I can understand both caveats of data being still too specific: city > 100k,
lat/long rounded 0.5 degree.
Of course any information (even west vs east hemisphere) is a least of some
help to a nefarious agent, so it's more a matter of how much exposure is
deemed acceptable risk.
Would a city > 500 k be acceptable? Would rounding to 1 degree be
acceptable? Even the latter is still useful for broader analyses, e.g. is
the level of participation in rural areas of Russia or China comparable with
population density or not?
The rounding of degrees to any precision has nothing to do determining
state/region. That would be MaxMind's algorithm which still has the full
precision available. Our concern is what will be stored on disk after ip>geo
has been done.
--
As for opt-in I'm somewhat skeptical that would give much credibility to the
numbers. People in some countries (or even states) will opt-in much easier
than in other countries. Or we would need to correct those figures because
we can measure opt-in rate per region. Hmm, maybe, but complicated. I'm not
sure we have the resources for this, unlike Google.
Erik
From: analytics-bounces(a)lists.wikimedia.org
[mailto:analytics-bounces@lists.wikimedia.org] On Behalf Of Dan Andreescu
Sent: Wednesday, August 14, 2013 2:58 PM
To: A mailing list for the Analytics Team at WMF and everybody who has an
interest in Wikipedia and analytics.
Subject: Re: [Analytics] U.S. state-level editor retention data
We would store it locally like we do with country and continent lookup list,
and could manually vet whether cities are > say 100,000 people)
I'm not sure that would always provide the safety we're looking for.
Because police work, by a nefarious agent in a city with 100,000 people,
would quite easily lead to the identity of a specific editor.
As for latitude/longitude, again, these should be rounded on purpose.
If we round on 0.5 degree, this gives a latitudinal resolution of around 55
km or 30 mi at the equator, and 22 km or 12 mile at the arctic circle.
(Again state or region lookup might be too costly to lookup anyway, but that
is another matter)
Unfortunately, I think 30 miles would not provide enough anonymity in China
because in some 30 mile areas there may only be a few small villages. Also
unfortunately 30 miles would not provide the accuracy that James needs to
capture Washington D.C. activity, because any log line would show up in
Maryland, Virginia, and D.C. simultaneously.
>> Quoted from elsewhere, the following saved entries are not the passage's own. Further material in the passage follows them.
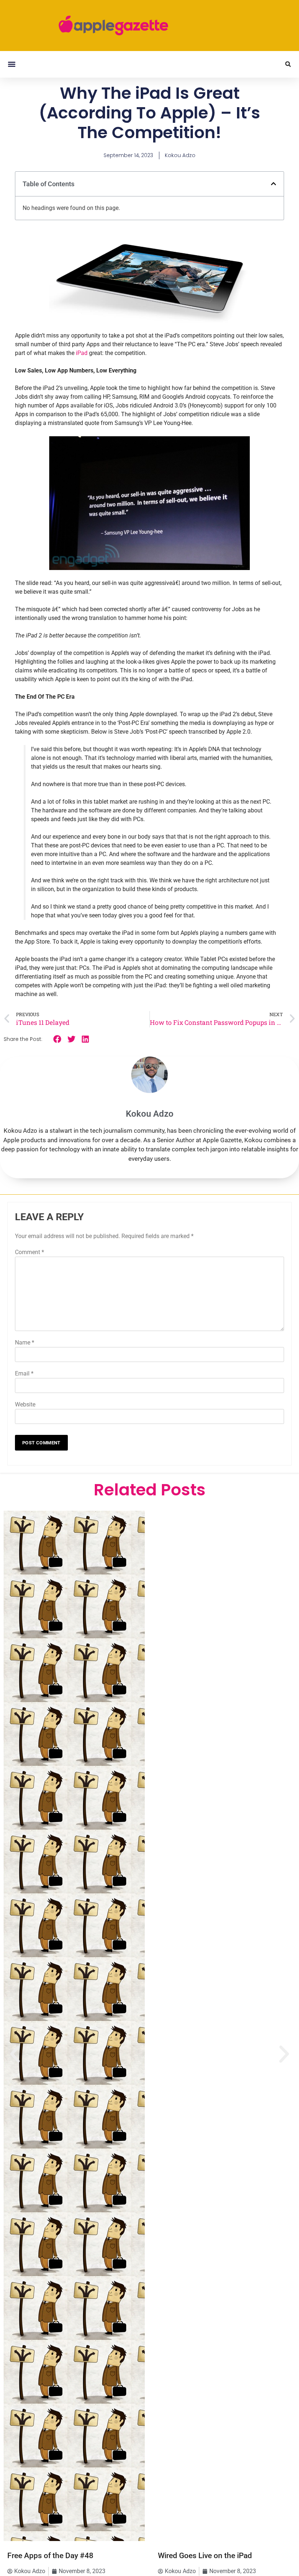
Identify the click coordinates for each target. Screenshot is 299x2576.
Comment (29, 1252)
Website (25, 1404)
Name (24, 1342)
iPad (82, 353)
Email (24, 1373)
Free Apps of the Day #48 (50, 2555)
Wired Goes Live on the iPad (205, 2555)
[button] (11, 64)
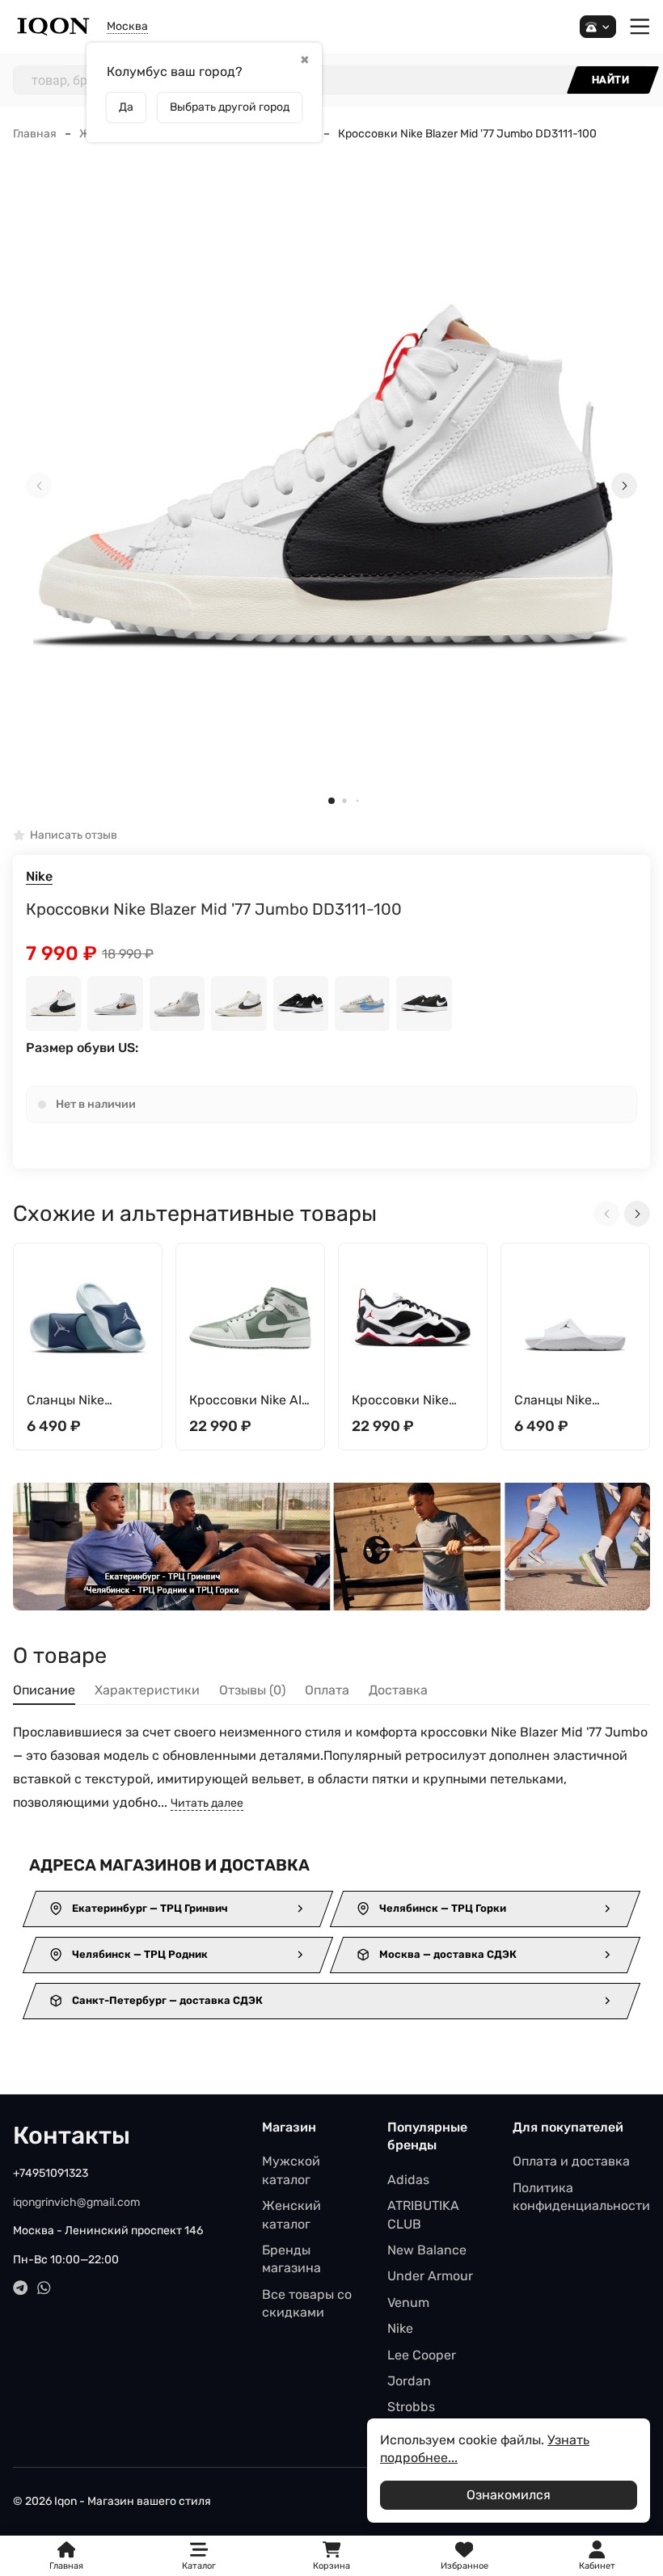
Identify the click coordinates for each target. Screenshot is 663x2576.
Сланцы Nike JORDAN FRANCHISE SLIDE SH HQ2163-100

I think we have to turn this request on its head a little bit and think
about the people who are going to be potentially identified. We somehow
have to get their permission to analyze this data. If you look at any other
geo-analysis being performed by Apple, Google, etc. this is not unusual -
they always ask permission from the end user being tracked. We could ask
permission in the same way, but maybe find a way to be less creepy than the
typical Google approach.